Problem to solve. The records below must be duplicated exactly, character for character.

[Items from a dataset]
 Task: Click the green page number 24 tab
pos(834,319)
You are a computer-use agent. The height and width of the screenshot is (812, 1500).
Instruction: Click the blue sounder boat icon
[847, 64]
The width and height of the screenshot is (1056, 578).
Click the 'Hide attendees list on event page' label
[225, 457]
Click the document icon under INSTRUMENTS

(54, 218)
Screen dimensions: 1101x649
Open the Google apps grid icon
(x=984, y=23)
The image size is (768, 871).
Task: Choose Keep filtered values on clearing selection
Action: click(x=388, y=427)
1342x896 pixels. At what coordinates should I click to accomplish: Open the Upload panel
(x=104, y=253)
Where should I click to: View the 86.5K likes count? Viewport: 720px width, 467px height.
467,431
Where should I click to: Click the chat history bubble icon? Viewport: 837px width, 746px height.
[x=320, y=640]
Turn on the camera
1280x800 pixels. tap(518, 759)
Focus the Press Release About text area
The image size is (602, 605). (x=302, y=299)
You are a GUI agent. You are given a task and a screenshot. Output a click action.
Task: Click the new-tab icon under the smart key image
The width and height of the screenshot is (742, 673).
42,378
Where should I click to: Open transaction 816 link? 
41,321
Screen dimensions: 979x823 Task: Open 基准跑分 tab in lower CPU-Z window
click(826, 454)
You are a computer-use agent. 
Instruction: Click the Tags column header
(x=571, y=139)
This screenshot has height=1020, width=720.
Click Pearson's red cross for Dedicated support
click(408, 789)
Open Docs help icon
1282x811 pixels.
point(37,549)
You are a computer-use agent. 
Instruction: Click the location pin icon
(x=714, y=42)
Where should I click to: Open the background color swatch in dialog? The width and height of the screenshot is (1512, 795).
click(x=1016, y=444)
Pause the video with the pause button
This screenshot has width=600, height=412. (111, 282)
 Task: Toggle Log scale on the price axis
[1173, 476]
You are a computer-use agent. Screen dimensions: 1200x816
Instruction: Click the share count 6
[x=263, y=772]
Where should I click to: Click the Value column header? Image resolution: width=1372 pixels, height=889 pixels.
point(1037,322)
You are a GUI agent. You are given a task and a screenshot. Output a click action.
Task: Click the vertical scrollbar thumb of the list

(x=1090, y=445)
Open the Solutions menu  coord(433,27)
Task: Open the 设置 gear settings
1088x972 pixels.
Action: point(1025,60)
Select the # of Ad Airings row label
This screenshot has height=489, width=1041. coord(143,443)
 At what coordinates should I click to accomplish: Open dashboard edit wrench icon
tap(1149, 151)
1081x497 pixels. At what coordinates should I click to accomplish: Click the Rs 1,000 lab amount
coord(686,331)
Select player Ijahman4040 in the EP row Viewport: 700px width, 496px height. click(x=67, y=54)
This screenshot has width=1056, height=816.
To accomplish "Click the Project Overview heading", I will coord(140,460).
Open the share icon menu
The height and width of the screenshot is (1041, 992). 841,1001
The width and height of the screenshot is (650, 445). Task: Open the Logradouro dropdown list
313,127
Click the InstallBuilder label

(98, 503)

Result.
 Task: Click the green page number 24 tab
pos(834,319)
You are a computer-use agent. The height and width of the screenshot is (812, 1500).
Instruction: Click the blue sounder boat icon
[847, 64]
The width and height of the screenshot is (1056, 578).
Click the 'Hide attendees list on event page' label
[225, 457]
Click the document icon under INSTRUMENTS

(54, 218)
Screen dimensions: 1101x649
Open the Google apps grid icon
(x=984, y=23)
The image size is (768, 871).
Task: Choose Keep filtered values on clearing selection
Action: click(x=388, y=427)
1342x896 pixels. At what coordinates should I click to accomplish: Open the Upload panel
(x=104, y=253)
Where should I click to: View the 86.5K likes count? Viewport: 720px width, 467px height.
467,431
Where should I click to: Click the chat history bubble icon? Viewport: 837px width, 746px height.
[x=320, y=640]
Turn on the camera
1280x800 pixels. tap(518, 759)
Focus the Press Release About text area
The image size is (602, 605). (x=302, y=299)
You are a GUI agent. You are given a task and a screenshot. Output a click action.
Task: Click the new-tab icon under the smart key image
The width and height of the screenshot is (742, 673).
42,378
Where should I click to: Open transaction 816 link? 
41,321
Screen dimensions: 979x823 Task: Open 基准跑分 tab in lower CPU-Z window
click(826, 454)
You are a computer-use agent. 
Instruction: Click the Tags column header
(x=571, y=139)
This screenshot has height=1020, width=720.
Click Pearson's red cross for Dedicated support
click(408, 789)
Open Docs help icon
1282x811 pixels.
point(37,549)
You are a computer-use agent. 
Instruction: Click the location pin icon
(x=714, y=42)
Where should I click to: Open the background color swatch in dialog? The width and height of the screenshot is (1512, 795).
click(x=1016, y=444)
Pause the video with the pause button
This screenshot has width=600, height=412. (111, 282)
 Task: Toggle Log scale on the price axis
[1173, 476]
You are a computer-use agent. Screen dimensions: 1200x816
Instruction: Click the share count 6
[x=263, y=772]
Where should I click to: Click the Value column header? Image resolution: width=1372 pixels, height=889 pixels.
point(1037,322)
You are a GUI agent. You are given a task and a screenshot. Output a click action.
Task: Click the vertical scrollbar thumb of the list

(x=1090, y=445)
Open the Solutions menu  coord(433,27)
Task: Open the 设置 gear settings
1088x972 pixels.
Action: point(1025,60)
Select the # of Ad Airings row label
This screenshot has height=489, width=1041. coord(143,443)
 At what coordinates should I click to accomplish: Open dashboard edit wrench icon
tap(1149, 151)
1081x497 pixels. At what coordinates should I click to accomplish: Click the Rs 1,000 lab amount
coord(686,331)
Select player Ijahman4040 in the EP row Viewport: 700px width, 496px height. click(x=67, y=54)
This screenshot has width=1056, height=816.
To accomplish "Click the Project Overview heading", I will coord(140,460).
Open the share icon menu
The height and width of the screenshot is (1041, 992). 841,1001
The width and height of the screenshot is (650, 445). Task: Open the Logradouro dropdown list
313,127
Click the InstallBuilder label

(98, 503)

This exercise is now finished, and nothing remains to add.